::: Records supplied

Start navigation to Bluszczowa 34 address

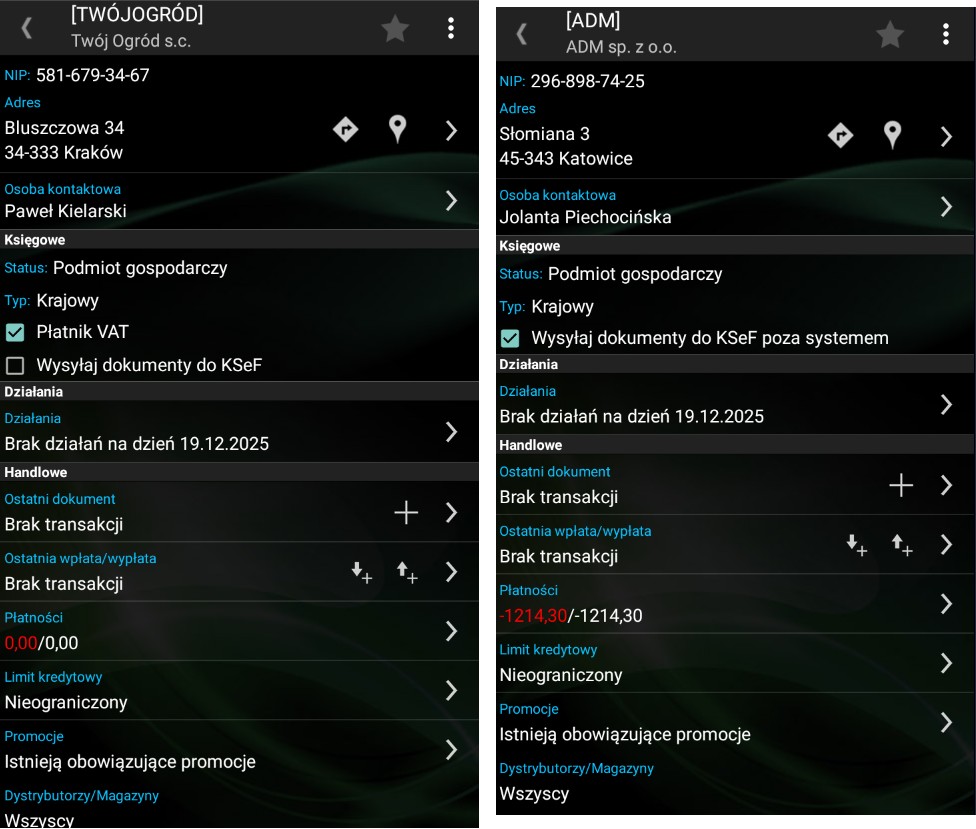345,130
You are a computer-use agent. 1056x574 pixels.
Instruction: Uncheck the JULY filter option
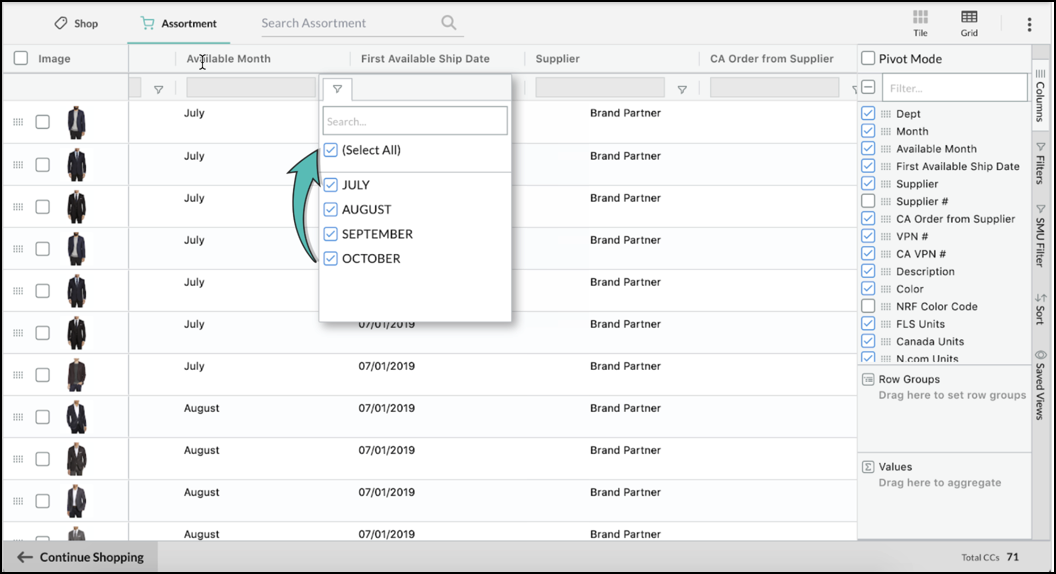[x=331, y=185]
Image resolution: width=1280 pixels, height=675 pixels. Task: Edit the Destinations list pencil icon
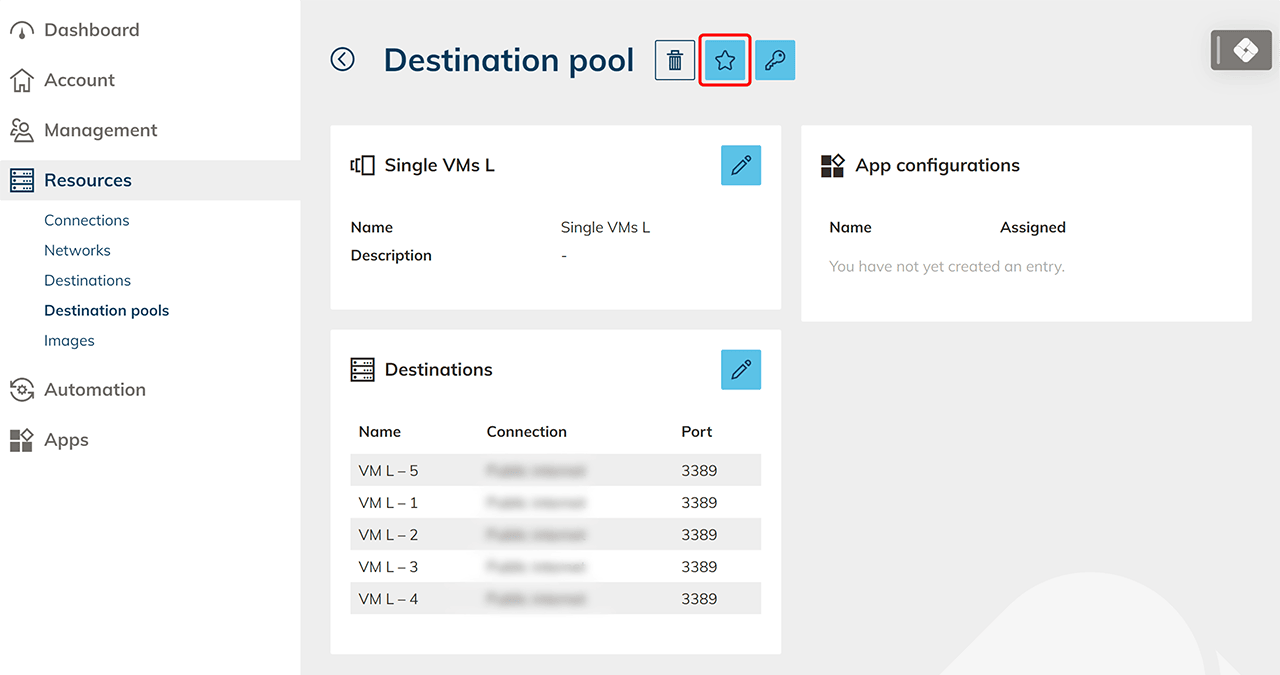coord(741,370)
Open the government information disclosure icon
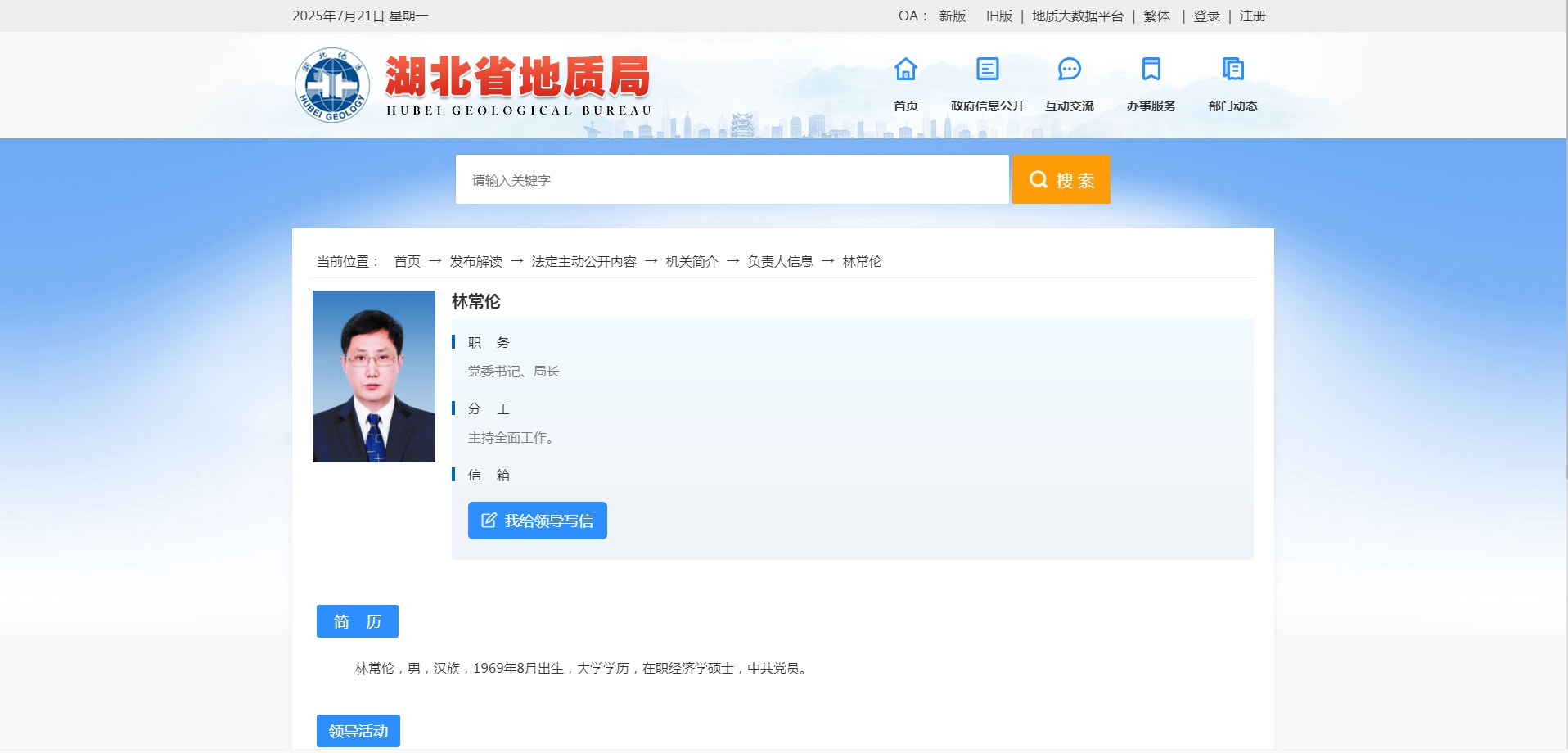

::::::

● **Task brief**
Your copy of the entries should be exact and free of pictures.

● **Reply**
Start navigation to Bluszczowa 34 address

345,130
You are a computer-use agent. 1056x574 pixels.
Instruction: Uncheck the JULY filter option
[x=331, y=185]
Image resolution: width=1280 pixels, height=675 pixels. Task: Edit the Destinations list pencil icon
coord(741,370)
Open the government information disclosure icon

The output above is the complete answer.